KEY READINGS
Goldberg Textbook - Religion: Contexts and Expressions pg. 255-261
Within a Jewish adherent's lifetime they will participate in a number of key rituals or rites of passage, namely Brit Milah or Brit Habat, Bar/Bat Mitzvah, Marriage, and the rituals of death, burial and mourning. While these rituals have deep roots in the patriarchal traditions of the Torah, traditional rites have been revised and expanded, particularly as a result of the influence of the women’s movement. Mothers, as well as fathers, have sought and even demanded inclusion in birth, adolescent, and marriage rituals for themselves and for their daughters.
Jewish lifecycle rituals communicates and strengthens group values and norms, helps relieve tensions in moments of transition, promotes family and group bonds, and provides public expressions for personal life passages.
Adherents believe life-cycle rituals:
Guide adherents to see the deeper meaning, even God’s presence, in the ordinary, and sanctify it.
Helps to respond to life changes as more than biological or legal events, and enable people to sanctify the passage of time.
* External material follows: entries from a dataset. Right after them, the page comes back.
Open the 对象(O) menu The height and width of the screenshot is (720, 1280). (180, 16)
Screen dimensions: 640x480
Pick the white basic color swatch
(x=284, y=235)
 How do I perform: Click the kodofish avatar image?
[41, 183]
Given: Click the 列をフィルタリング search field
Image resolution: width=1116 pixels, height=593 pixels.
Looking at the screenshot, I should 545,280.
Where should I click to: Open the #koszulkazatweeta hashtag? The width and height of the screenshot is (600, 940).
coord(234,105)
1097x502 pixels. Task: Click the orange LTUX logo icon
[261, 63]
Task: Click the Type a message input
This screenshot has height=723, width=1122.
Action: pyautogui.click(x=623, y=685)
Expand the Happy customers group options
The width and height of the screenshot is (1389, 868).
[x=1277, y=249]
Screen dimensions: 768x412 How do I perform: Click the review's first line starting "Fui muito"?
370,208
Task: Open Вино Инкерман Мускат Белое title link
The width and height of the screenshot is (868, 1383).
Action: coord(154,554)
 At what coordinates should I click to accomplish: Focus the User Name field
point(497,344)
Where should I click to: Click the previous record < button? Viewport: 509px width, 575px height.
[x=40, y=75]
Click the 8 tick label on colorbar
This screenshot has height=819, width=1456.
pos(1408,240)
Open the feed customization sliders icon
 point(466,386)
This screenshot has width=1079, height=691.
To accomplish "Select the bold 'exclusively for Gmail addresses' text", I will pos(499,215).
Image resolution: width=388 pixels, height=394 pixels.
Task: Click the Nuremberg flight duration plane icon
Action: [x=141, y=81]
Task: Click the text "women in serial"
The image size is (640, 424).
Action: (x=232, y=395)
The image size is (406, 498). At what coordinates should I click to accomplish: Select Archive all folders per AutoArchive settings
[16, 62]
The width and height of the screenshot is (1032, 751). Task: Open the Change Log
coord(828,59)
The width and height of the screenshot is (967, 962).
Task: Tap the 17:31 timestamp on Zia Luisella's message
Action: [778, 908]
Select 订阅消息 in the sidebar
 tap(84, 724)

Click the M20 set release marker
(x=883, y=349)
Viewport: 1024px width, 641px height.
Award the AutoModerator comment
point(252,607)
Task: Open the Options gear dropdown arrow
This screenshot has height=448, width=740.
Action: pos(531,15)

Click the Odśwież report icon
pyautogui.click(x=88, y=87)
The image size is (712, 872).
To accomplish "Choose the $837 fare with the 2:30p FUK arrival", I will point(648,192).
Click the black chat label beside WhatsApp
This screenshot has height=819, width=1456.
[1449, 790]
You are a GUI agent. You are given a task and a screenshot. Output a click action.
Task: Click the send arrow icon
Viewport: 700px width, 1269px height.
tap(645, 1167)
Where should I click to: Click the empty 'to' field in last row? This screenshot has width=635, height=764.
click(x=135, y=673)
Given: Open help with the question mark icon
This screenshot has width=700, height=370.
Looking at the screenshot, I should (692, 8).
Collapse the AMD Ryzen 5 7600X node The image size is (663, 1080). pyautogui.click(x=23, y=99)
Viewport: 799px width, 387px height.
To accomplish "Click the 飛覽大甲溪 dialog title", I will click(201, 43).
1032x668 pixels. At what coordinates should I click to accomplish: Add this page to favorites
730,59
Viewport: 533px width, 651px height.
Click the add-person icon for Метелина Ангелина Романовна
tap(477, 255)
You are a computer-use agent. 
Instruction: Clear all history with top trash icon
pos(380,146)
Brings an adherent's focus away from focus only on self and family into connection with God, with the Jewish people, and with Jewish tradition.
Connects to the unseen presences of ancestors and descendants through common or shared experience
Foster not just personal or family identity, but also Jewish identity.
Builds a connection with Jewish belief and tradition as a people of lasting and profound significance.
Jews believe that all life is given by G-d because in the Torah (Genesis 1) G-d creates man and woman and breathes life into them and then later in the text indicates that they should ‘be fruitful and multiply’.
Judaism considers children as a gift and a blessing from G-d and, although the pain of childbirth was supposedly the punishment for Eve (Genesis 3:16), G-d later tells Abraham (Genesis 17:16) that Sarah will be ‘blessed (and that) ... I will give her a son by you’, so having children is seen as a blessing.